Going, going, gone: city nixes auction of Markowitz and Brooklyn memorabilia

City bureaucrats won’t allow outgoing Brooklyn Borough President Marty Markowitz to auction off the memorabilia he has received during his 12 years in office to benefit a non-for-profit group he founded to send lower income kids to summer camp.

As first reported in the New York Daily News, the city’s Law Department, Department of Citywide Administrative Services, Conflict of Interests Board and the Department of Records have jointly determined that the numerous tee shirts, baseball caps, decorative items and other stuff that Markowitz got as gifts must be retained by the city, and will be sent to storage when the borough president leaves office.

Markowitz had intended to auction off the items to raise money for Camp Brooklyn, which pays to send local kids whose family can’t afford the respite to sleep-away camp. It costs about $700 to send each child to camp.

“I am disappointed that, despite our best efforts, we will not be able to hold an auction to benefit underprivileged youth in our borough,” Markowitz said. “Rather than collecting dust in a warehouse, the sale of autographed memorabilia could have helped send children primarily residing in low-income public housing to summer sleep-away camp. Auction or no auction, our commitment to these kids will continue, and we encourage those able to do so this holiday season to consider a contribution to the Camp Brooklyn Fund.”

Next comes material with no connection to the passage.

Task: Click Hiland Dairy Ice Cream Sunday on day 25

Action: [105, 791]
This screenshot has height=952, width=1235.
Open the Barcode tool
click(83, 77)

                Brooklyn Borough Historian Ron Schweiger – who knows a thing or two about memorabilia and who himself has an extensive collection of Brooklyn artifacts – asked, “What kind of stupid bureaucrat came up with that?  Putting the things in storage so no one sees them, what’s the purpose?”

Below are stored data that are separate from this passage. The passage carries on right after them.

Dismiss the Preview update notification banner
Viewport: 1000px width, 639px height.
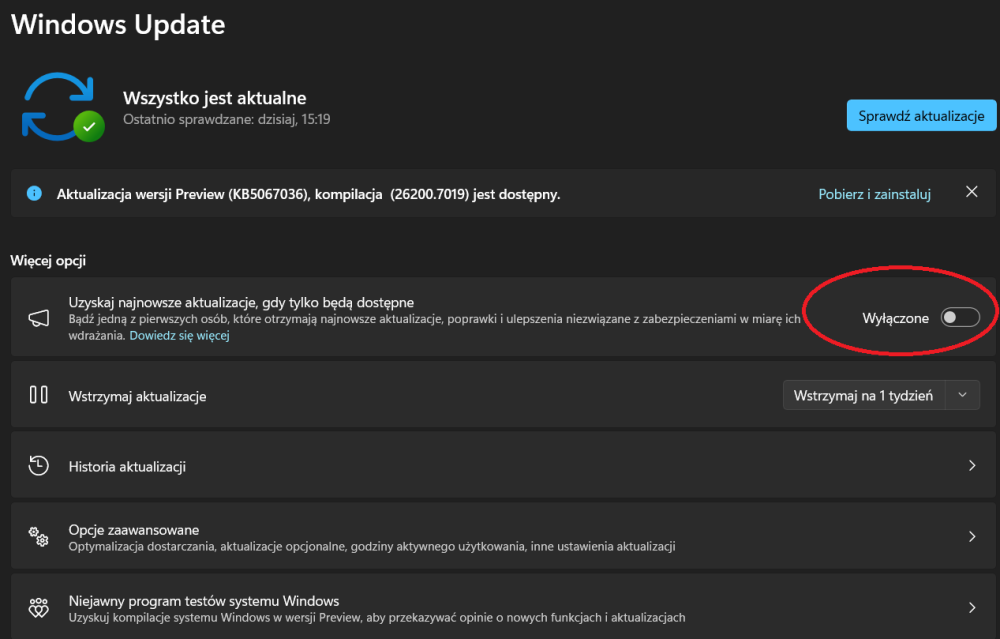[971, 192]
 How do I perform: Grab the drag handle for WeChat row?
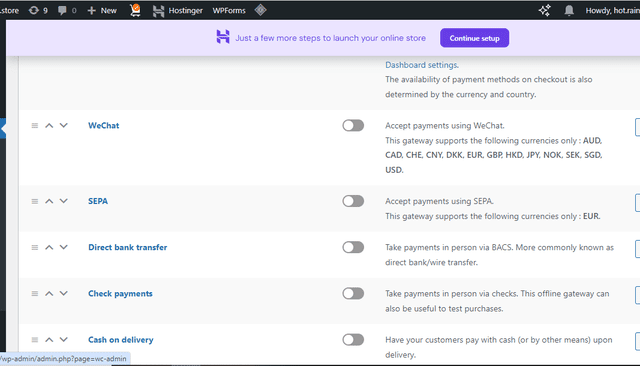tap(35, 126)
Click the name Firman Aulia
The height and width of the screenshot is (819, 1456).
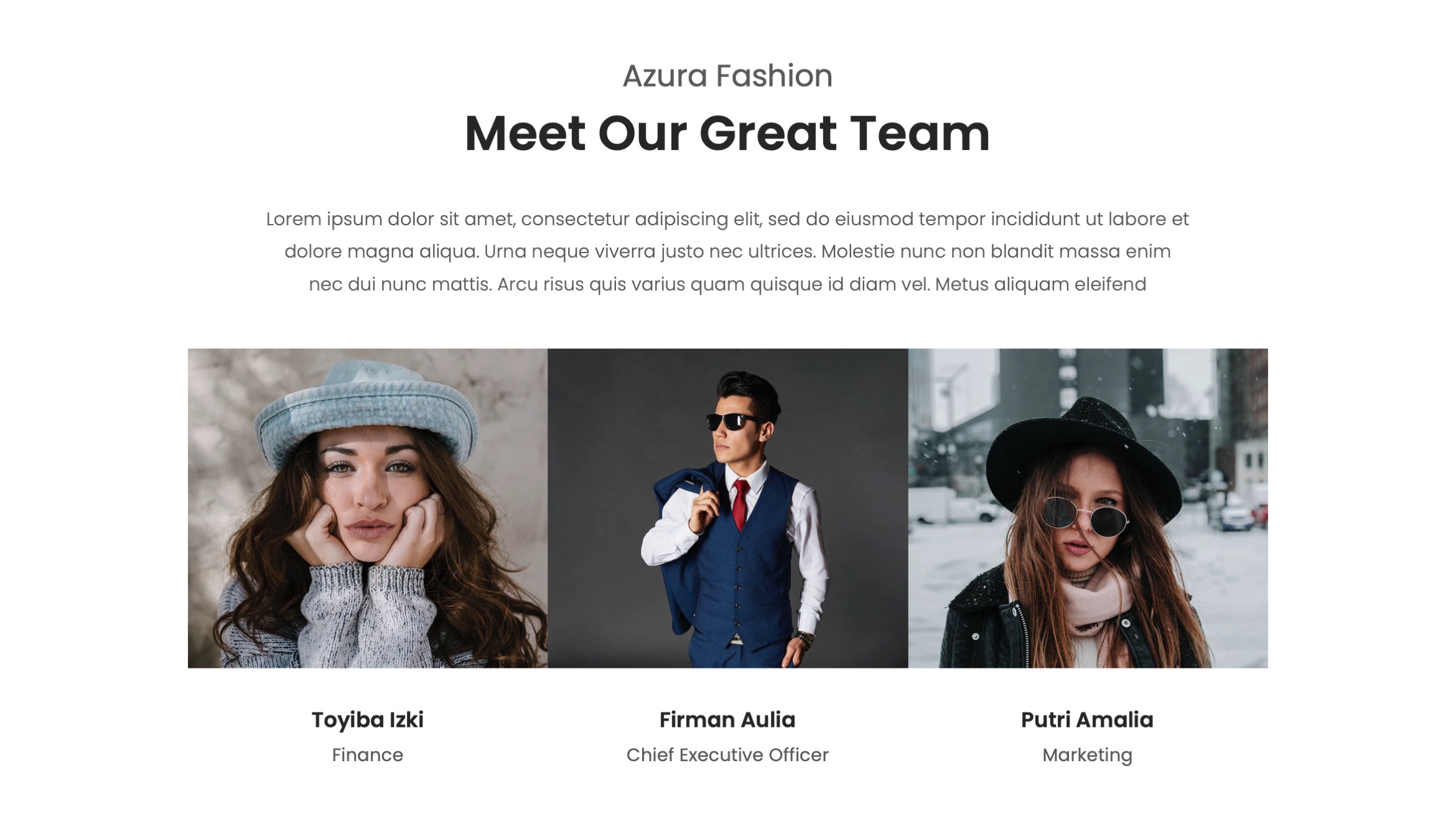tap(727, 719)
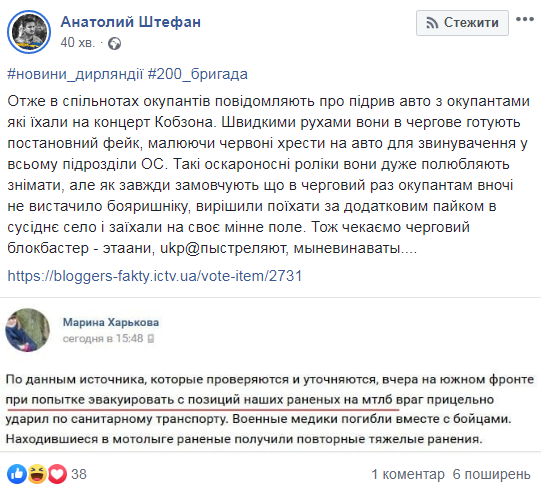Click the mobile device icon beside 15:48
This screenshot has width=541, height=493.
coord(151,339)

Had the city allowed the auction to proceed, Schweiger added, “At least the memorabilia could have been spread around and Brooklyn kids could have benefited.”

This is not the first time the city has stiffed its most populous borough when it comes to memorabilia.

Schweiger recalled that, just last year, the city took back the blueprints for Ebbets Field from Brooklyn College, itself a city institution, where they had been on display, despite the fact that, in 1992, the borough’s commissioner of buildings had told his friend who found the blueprints, unarchived, in the sub-basement of the Brooklyn Municipal Building, to take them and find them a permanent home.

Schweiger, who had arranged for the blueprints to be housed at Brooklyn College – which has an archivist on staff in its library and offers courses in archival studies – said that the city had had no idea that the blueprints even existed when his friend had set about searching for them 20-plus years ago, apparently remaining oblivious to their existence until the publicity alerted it.

Nonetheless, when an exhibit featuring the blueprints was widely publicized, Schweiger said, he had gotten a call from a city attorney who had told him, “The college can’t keep city documents.” The blueprints were allowed to remain on display for three months before being repossessed by the city which has them “filed away,” said Schweiger.